We report weak-lensing masses for 51 of the most X-ray luminous galaxy clusters known. This cluster sample, introduced earlier in this series of papers, spans redshifts 0.15 < z_cl < 0.7, and is well suited to calibrate mass proxies for current cluster cosmology experiments. Cluster masses are measured with a standard `color-cut' lensing method from three-filter photometry of each field. Additionally, for 27 cluster fields with at least five-filter photometry, we measure high-accuracy masses using a new method that exploits all information available in the photometric redshift posterior probability distributions of individual galaxies.
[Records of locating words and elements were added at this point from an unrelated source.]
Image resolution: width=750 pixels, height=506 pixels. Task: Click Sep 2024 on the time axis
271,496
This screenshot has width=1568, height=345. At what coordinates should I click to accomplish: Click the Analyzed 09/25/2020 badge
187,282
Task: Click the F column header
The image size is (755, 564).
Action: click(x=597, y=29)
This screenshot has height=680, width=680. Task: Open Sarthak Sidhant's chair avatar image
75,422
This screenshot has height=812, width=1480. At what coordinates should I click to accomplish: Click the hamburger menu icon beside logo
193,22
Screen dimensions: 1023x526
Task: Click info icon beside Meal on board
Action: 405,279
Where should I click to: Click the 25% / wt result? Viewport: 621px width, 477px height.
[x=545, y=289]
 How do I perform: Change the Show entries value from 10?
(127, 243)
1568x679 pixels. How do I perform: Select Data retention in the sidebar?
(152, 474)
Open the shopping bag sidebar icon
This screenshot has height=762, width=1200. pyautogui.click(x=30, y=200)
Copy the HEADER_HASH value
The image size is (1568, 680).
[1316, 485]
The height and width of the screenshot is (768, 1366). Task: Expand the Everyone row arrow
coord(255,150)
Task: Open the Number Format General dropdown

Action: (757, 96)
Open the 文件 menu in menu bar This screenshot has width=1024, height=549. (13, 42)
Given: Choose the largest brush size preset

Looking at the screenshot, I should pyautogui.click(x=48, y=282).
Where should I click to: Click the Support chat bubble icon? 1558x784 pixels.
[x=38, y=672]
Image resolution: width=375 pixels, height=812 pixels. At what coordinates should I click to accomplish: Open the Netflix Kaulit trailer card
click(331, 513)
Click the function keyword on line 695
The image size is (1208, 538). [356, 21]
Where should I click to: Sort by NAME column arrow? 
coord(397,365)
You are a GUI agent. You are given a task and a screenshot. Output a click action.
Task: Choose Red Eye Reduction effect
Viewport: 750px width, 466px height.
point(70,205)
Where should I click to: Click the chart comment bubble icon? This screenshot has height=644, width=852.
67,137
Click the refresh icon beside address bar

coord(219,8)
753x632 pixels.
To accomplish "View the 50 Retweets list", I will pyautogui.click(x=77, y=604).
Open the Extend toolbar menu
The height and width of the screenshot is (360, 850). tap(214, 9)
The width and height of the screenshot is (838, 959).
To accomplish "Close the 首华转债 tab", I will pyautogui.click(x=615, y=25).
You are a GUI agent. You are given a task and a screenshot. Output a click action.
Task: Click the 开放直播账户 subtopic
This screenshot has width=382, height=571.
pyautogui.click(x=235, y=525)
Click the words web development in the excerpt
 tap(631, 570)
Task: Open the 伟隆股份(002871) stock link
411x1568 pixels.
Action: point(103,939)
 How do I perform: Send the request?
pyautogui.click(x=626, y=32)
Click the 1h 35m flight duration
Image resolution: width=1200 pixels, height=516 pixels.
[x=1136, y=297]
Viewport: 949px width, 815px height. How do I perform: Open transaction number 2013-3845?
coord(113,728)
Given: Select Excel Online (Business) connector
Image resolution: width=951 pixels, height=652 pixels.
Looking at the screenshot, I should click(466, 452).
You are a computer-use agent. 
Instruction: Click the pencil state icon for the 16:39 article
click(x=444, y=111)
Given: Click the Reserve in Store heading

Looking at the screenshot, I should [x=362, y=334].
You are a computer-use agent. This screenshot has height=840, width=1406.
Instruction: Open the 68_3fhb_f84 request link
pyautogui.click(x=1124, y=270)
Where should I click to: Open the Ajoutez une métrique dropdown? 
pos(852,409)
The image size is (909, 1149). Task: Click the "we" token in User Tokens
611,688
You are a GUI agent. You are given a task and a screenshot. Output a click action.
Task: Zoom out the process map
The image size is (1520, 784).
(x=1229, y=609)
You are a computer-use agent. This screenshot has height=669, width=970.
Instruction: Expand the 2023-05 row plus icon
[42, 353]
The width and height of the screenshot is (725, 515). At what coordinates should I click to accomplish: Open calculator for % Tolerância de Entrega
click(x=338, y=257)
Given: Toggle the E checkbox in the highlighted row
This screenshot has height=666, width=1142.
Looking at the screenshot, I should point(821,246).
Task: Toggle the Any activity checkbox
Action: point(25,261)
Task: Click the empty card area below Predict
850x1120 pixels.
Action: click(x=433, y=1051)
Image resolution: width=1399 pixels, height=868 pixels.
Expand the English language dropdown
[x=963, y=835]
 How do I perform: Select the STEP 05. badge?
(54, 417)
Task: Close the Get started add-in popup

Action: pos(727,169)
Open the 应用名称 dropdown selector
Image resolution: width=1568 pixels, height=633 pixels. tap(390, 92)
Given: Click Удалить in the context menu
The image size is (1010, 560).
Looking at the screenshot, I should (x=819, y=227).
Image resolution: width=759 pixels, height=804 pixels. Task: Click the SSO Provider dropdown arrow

Using simulations based on the COSMOS-30 catalog, we demonstrate control of systematic biases in the mean mass of the sample with this method, from photometric redshift biases and associated uncertainties, to better than 3%. In contrast, we show that the use of single-point estimators in place of the full photometric redshift posterior distributions can lead to significant redshift-dependent biases on cluster masses. The performance of our new photometric redshift-based method allows us to calibrate `color-cut` masses for all 51 clusters in the present sample to a total systematic uncertainty of ~7% on the mean mass, a level sufficient to significantly improve current cosmology constraints from galaxy clusters. Our results bode well for future cosmological studies of clusters, potentially reducing the need for exhaustive spectroscopic calibration surveys as compared to other techniques, when deep, multi-filter optical and near-IR imaging surveys are coupled with robust photometric redshift methods.